=== Records to use ===

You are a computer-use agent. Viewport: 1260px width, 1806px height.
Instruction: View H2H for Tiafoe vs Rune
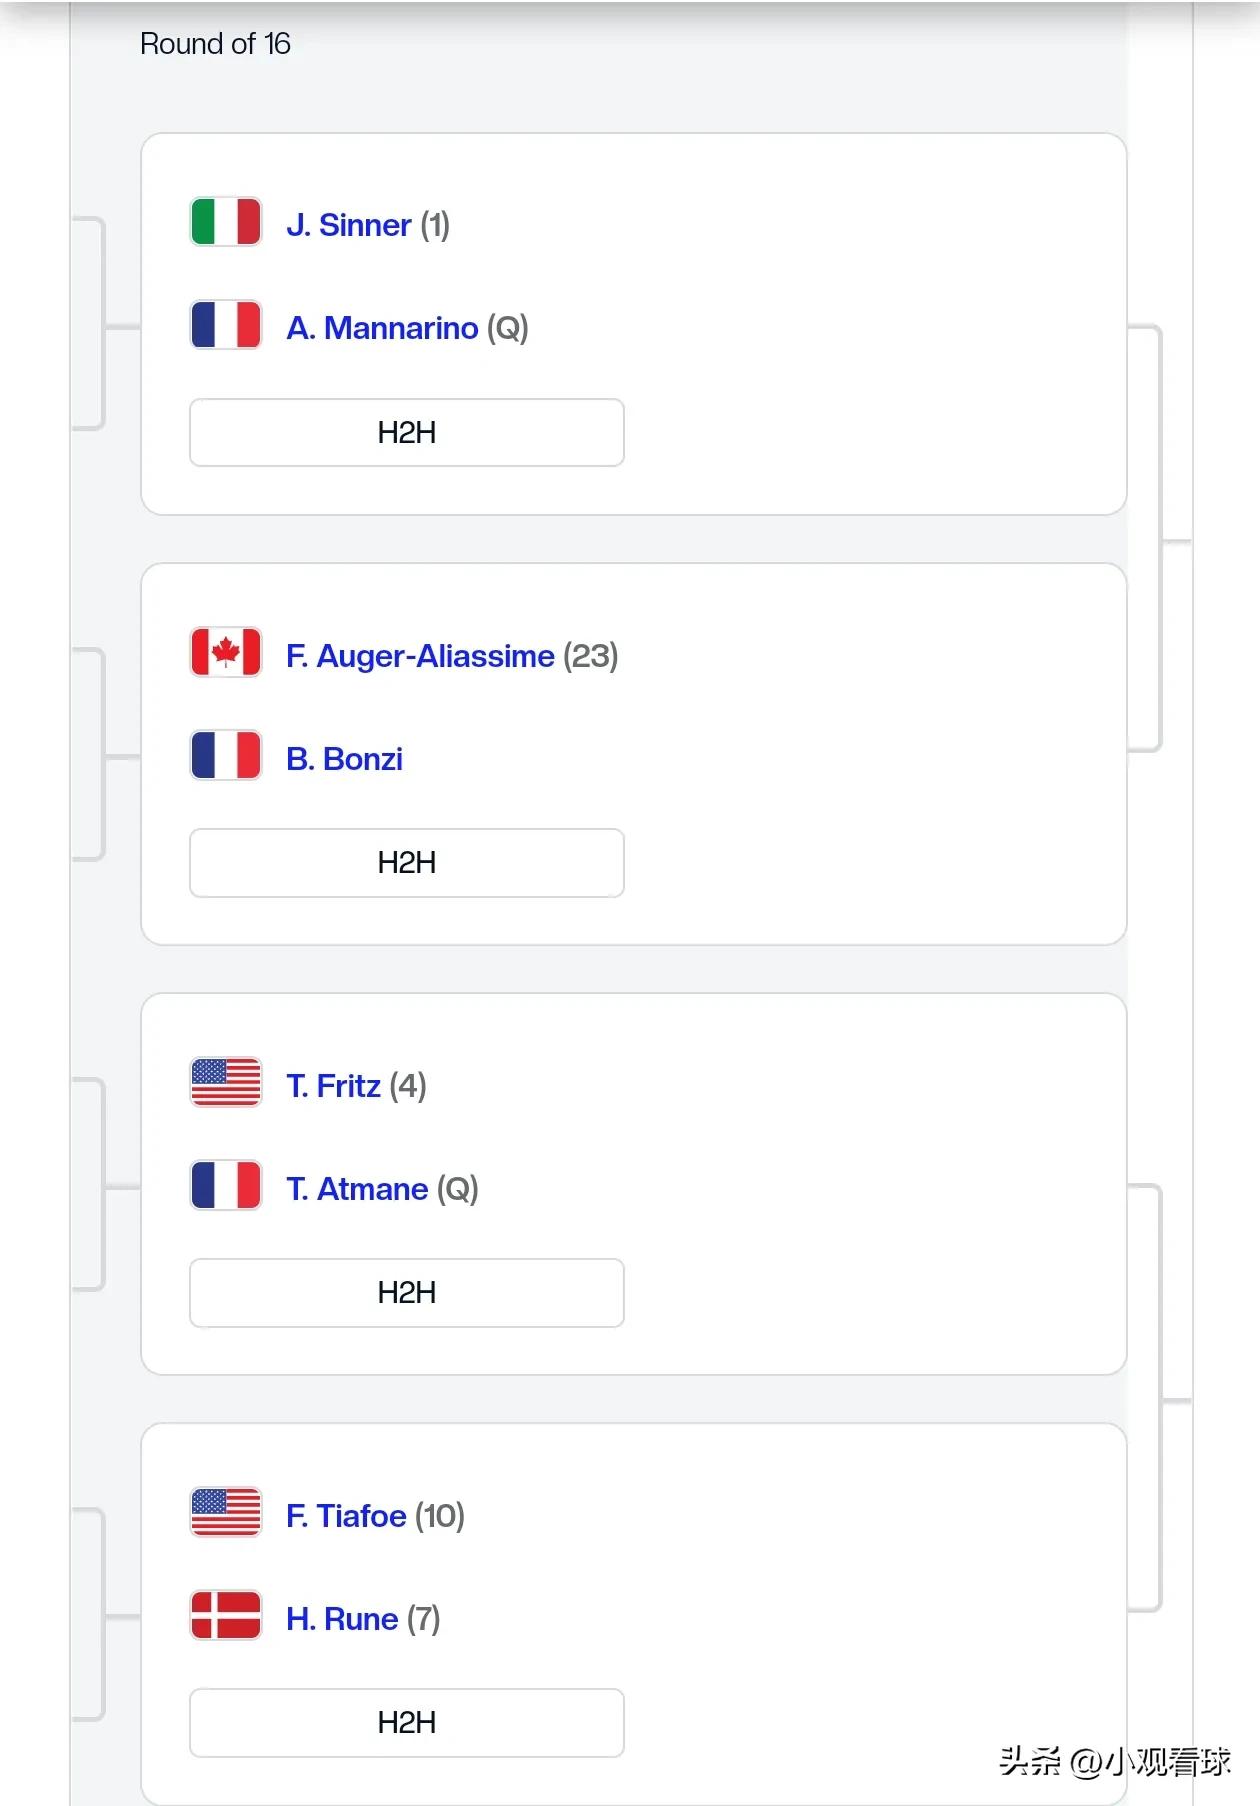[407, 1723]
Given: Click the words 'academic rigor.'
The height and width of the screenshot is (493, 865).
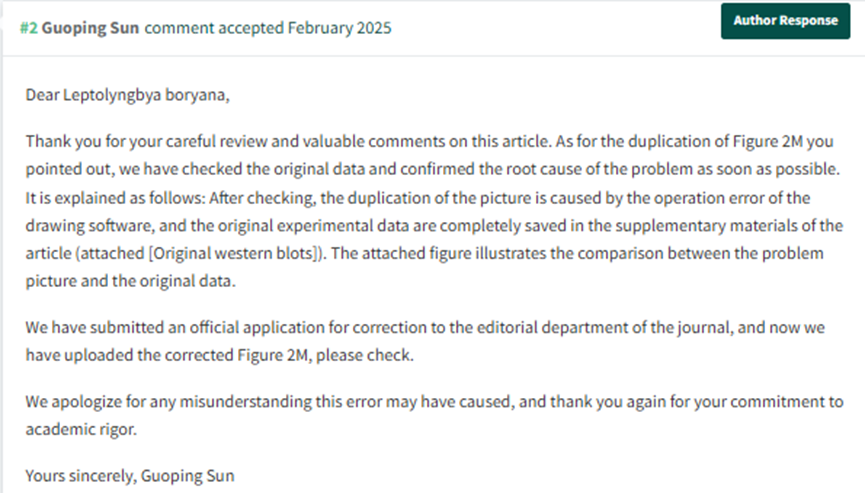Looking at the screenshot, I should pyautogui.click(x=81, y=429).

===

**What you should do**
Omit every picture, then repeat the remaining data exactly as it appears above.

**Answer below**
You are a computer-use agent. Viewport: 1260px width, 1806px height.
Instruction: View H2H for Tiafoe vs Rune
[407, 1723]
Given: Click the words 'academic rigor.'
The height and width of the screenshot is (493, 865).
Looking at the screenshot, I should pyautogui.click(x=81, y=429).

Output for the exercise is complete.